• [Exercise objective]: Present the data once more in exactly its original form.
* * *
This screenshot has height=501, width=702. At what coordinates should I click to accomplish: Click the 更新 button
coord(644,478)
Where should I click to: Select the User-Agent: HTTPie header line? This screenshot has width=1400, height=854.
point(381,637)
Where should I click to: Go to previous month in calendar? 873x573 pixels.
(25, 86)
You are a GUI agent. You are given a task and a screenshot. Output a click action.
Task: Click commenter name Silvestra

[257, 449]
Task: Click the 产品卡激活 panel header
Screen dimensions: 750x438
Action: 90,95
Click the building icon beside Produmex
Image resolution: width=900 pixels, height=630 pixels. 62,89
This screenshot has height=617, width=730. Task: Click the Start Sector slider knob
* * *
• [Completed exercise]:
This screenshot has height=501, width=702. At what coordinates should I click to accomplish: Click the 更新 button
coord(644,478)
Where should I click to: Select the User-Agent: HTTPie header line? This screenshot has width=1400, height=854.
point(381,637)
Where should I click to: Go to previous month in calendar? 873x573 pixels.
(25, 86)
You are a GUI agent. You are given a task and a screenshot. Output a click action.
Task: Click commenter name Silvestra

[257, 449]
Task: Click the 产品卡激活 panel header
Screen dimensions: 750x438
Action: 90,95
Click the building icon beside Produmex
Image resolution: width=900 pixels, height=630 pixels. 62,89
This screenshot has height=617, width=730. Task: Click the Start Sector slider knob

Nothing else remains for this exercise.